**Permintaan 1**:
Sebutkan semua hal yang disebut teks bacaan sebagai hak anak muda yang dikenal sejak mengenyam pendidikan di jenjang sekolah.
**Permintaan 2**:
Sunting bagian teks bacaan mulai dari "Tanpa disadari anak" hingga dan termasuk "pulang menuju rumah." dengan mengganti "bully" menjadi "perundungan".

====== Teks Bacaan ======

Bahasa Indonesia ID English EN

Kegelisahan Anak Muda pada Isu HAM yang Belum Usai

Suatu hari di ruang yang teduh tidak jauh dari pusat kota dan juga tidak terlalu jauh dari desa di sebuah ruangan yang berukuran kotak tidak besar maupun tidak terlalu kecil, seorang perempuan bersama sekelompok anak muda, berbicara tentang HAM. Perempuan itu merupakan ketua dari perkumpulan tersebut, ia kerap disapa Nastiti oleh orang yang mengenalnya. Ruangan yang akan dijadikan rapat itu cukup riuh bergema membahas diskusi tentang HAM. Dalam diskusi tersebut, terpilihlah anak muda sebagai pilar penerus bangsa dari pilihan vote beberapa kelompok yang berkumpul di ruangan tersebut. Anak muda bukan hanya sebagai penerus bangsa dan keluarga, namun juga pribadi-pribadi yang kokoh. Berbicara tentang anak muda, ada satu bagian yang menarik dari generasi ini, generasi muda diidolakan sebagai generasi yang melek akan teknologi sehingga bisa bebas dalam mengakses dan menentukan apa yang diinginkan. 

Tanpa disadari anak muda sudah mengenal isu HAM ini sejak dari mengenyam pendidikan di jenjang sekolah, tentang bagaimana hak mereka yang bisa dikatakan merdeka seperti tidak menjadi pelaku atau korban dari bully, bebas menentukan pilihan tanpa adanya diskriminasi, menghormati dan menghargai perbedaan satu sama lain, tidak memandang rendah seseorang, bebas menganut agama yang diyakini. Setelah selesai dari diskusi tersebut, Nastiti keluar ruangan dan berjalan untuk pulang menuju rumah.

====== Data yang Ditampilkan ======

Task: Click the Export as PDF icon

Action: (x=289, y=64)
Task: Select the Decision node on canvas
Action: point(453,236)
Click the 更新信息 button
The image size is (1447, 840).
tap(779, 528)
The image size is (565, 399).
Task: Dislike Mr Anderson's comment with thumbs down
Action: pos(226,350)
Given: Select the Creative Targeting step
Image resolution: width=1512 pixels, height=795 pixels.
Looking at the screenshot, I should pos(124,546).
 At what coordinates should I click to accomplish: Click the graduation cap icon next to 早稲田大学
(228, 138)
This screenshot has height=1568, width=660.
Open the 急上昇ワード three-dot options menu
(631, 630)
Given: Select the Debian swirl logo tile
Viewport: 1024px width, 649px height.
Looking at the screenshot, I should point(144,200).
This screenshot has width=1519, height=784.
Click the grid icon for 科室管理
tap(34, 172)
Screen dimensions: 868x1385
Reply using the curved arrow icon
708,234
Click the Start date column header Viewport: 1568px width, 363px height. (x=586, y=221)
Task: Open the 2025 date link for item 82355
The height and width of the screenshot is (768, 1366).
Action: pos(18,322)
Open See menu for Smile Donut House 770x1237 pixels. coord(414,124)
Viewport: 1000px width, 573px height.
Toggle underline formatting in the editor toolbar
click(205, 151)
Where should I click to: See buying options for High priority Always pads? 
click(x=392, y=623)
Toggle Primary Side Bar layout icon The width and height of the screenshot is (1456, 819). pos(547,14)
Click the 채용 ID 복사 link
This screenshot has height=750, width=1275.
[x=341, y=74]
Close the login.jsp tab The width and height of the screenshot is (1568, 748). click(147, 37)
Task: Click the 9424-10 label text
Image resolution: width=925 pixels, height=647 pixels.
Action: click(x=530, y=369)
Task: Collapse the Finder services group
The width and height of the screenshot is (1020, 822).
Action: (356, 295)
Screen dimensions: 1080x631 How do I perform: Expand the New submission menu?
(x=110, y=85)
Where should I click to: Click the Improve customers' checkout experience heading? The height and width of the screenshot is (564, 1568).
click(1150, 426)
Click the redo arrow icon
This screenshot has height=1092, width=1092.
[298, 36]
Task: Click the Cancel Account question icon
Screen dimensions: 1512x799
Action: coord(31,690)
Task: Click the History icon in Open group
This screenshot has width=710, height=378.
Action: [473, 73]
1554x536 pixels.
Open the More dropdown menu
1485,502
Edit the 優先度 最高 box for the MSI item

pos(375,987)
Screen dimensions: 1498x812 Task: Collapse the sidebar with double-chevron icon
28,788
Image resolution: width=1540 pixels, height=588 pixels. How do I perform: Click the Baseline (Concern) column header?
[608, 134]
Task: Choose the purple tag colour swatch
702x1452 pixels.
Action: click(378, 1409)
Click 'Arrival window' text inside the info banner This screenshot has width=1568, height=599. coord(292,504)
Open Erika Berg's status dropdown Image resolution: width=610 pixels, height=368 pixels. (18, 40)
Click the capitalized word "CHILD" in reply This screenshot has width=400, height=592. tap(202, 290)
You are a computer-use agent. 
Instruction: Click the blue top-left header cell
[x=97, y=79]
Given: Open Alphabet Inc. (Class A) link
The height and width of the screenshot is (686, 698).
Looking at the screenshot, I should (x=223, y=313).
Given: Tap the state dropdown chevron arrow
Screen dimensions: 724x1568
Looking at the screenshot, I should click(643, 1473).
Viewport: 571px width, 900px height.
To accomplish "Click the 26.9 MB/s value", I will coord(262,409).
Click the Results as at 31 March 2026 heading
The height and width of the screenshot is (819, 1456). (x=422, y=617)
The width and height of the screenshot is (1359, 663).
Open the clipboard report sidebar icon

======

**Penyelesaian Tugas 1**:
- tidak menjadi pelaku atau korban dari bully
- bebas menentukan pilihan tanpa adanya diskriminasi
- menghormati dan menghargai perbedaan satu sama lain
- tidak memandang rendah seseorang
- bebas menganut agama yang diyakini

**Penyelesaian Tugas 2**:
Tanpa disadari anak muda sudah mengenal isu HAM ini sejak dari mengenyam pendidikan di jenjang sekolah, tentang bagaimana hak mereka yang bisa dikatakan merdeka seperti tidak menjadi pelaku atau korban dari perundungan, bebas menentukan pilihan tanpa adanya diskriminasi, menghormati dan menghargai perbedaan satu sama lain, tidak memandang rendah seseorang, bebas menganut agama yang diyakini. Setelah selesai dari diskusi tersebut, Nastiti keluar ruangan dan berjalan untuk pulang menuju rumah.